= WORK ORDER =
The required lines are those that contain "computer"; pull them out of the data and copy them.

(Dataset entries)
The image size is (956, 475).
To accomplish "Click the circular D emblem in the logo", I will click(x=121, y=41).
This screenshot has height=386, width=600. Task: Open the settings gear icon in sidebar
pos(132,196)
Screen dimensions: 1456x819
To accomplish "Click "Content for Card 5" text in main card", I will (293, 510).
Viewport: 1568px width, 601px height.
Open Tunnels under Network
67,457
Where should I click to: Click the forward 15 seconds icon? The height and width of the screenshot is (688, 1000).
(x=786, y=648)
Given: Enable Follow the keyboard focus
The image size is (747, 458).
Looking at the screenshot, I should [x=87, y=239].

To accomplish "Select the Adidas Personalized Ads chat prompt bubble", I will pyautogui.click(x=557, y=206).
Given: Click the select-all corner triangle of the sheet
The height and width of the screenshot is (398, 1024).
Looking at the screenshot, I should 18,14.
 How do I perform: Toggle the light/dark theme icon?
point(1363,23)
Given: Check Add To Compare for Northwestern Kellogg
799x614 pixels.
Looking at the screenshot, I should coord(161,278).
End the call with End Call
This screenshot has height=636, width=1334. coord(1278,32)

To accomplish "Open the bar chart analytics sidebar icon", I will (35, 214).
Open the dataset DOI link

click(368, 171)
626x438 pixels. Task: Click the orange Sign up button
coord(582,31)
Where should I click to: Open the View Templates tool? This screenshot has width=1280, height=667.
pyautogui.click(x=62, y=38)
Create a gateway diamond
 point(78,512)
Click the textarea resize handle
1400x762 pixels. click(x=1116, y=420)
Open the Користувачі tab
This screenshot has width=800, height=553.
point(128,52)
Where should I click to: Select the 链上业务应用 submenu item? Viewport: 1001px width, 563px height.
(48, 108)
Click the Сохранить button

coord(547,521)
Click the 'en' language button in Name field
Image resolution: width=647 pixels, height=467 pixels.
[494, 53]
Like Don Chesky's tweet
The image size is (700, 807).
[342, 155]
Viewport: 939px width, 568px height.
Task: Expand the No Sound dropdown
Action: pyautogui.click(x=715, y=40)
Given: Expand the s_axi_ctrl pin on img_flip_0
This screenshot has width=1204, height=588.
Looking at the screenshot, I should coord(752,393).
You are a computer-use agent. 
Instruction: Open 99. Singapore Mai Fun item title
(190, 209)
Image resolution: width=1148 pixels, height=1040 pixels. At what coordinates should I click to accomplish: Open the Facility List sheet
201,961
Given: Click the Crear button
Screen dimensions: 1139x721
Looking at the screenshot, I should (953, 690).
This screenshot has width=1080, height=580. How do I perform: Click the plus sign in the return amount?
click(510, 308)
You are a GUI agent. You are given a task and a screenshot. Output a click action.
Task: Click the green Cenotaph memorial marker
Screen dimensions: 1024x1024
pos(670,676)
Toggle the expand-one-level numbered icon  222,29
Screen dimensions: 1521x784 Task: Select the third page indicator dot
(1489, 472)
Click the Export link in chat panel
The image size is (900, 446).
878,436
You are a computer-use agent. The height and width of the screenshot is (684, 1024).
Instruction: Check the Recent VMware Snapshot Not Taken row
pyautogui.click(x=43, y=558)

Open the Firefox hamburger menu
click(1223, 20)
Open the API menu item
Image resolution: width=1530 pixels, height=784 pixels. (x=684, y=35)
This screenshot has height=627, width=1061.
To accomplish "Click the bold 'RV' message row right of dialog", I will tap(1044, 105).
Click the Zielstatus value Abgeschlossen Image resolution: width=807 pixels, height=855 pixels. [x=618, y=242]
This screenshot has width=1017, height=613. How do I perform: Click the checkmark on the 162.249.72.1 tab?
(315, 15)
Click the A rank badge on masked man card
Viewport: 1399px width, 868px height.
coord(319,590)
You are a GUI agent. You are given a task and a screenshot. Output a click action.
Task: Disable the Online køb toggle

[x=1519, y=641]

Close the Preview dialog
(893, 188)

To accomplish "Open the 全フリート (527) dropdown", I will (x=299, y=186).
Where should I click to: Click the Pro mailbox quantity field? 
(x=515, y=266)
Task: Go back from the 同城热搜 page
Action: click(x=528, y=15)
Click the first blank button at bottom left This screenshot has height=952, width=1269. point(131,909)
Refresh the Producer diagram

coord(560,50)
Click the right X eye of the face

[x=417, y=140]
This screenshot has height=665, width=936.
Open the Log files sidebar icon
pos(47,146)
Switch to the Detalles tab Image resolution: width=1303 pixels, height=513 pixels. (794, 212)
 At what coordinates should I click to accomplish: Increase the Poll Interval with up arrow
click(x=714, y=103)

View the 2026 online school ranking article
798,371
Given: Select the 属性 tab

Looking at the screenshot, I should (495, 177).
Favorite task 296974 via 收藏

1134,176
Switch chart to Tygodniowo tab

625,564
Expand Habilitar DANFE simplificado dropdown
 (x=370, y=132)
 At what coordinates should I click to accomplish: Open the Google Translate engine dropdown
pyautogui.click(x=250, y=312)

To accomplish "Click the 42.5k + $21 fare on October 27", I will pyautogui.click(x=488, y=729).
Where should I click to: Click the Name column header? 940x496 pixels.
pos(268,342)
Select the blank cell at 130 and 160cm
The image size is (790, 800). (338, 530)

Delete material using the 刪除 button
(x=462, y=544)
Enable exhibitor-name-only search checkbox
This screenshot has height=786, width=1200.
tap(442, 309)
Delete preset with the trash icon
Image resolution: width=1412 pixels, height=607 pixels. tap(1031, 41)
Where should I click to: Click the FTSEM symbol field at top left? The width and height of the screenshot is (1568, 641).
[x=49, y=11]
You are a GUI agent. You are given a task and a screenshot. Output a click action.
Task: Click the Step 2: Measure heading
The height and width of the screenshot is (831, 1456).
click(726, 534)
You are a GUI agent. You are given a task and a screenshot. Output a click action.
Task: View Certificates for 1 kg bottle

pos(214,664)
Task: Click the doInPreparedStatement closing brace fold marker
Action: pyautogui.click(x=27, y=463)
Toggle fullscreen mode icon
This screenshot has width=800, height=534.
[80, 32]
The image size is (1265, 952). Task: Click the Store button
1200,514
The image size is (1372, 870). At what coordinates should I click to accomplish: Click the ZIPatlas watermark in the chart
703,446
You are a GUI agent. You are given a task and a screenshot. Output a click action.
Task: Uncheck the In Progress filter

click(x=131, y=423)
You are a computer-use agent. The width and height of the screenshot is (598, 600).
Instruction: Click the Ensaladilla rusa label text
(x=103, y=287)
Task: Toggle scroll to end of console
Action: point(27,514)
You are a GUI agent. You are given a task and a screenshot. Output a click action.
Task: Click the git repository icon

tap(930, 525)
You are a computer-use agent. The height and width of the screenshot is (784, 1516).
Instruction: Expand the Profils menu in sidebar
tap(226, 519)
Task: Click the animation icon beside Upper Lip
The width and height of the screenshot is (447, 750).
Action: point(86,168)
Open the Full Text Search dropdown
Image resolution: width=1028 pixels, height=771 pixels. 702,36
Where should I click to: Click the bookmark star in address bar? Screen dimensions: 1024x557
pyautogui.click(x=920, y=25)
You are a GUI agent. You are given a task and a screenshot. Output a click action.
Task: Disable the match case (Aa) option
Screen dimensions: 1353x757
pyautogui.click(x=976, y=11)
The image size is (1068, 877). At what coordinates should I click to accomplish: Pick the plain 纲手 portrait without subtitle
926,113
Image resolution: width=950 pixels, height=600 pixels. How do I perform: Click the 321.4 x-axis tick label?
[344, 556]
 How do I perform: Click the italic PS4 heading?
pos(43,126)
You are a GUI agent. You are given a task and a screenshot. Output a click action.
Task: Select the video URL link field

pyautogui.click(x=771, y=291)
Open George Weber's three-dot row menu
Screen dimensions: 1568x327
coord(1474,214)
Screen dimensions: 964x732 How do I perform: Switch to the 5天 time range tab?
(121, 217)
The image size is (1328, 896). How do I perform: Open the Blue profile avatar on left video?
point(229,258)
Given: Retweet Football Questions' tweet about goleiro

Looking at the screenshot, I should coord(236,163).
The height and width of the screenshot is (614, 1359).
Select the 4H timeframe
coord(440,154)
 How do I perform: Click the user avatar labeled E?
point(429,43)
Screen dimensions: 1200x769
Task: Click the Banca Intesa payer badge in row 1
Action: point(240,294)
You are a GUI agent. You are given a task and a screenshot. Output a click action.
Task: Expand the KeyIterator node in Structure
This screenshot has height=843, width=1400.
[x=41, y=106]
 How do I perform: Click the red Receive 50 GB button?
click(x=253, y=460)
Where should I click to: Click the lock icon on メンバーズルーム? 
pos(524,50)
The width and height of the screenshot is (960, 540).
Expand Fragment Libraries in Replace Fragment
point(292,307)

= REPLY TO THE TASK =
You are a computer-use agent. 
You are a computer-use agent. The height and width of the screenshot is (684, 1024).
You are a computer-use agent. The width and height of the screenshot is (598, 600).
You are a computer-use agent. The height and width of the screenshot is (784, 1516).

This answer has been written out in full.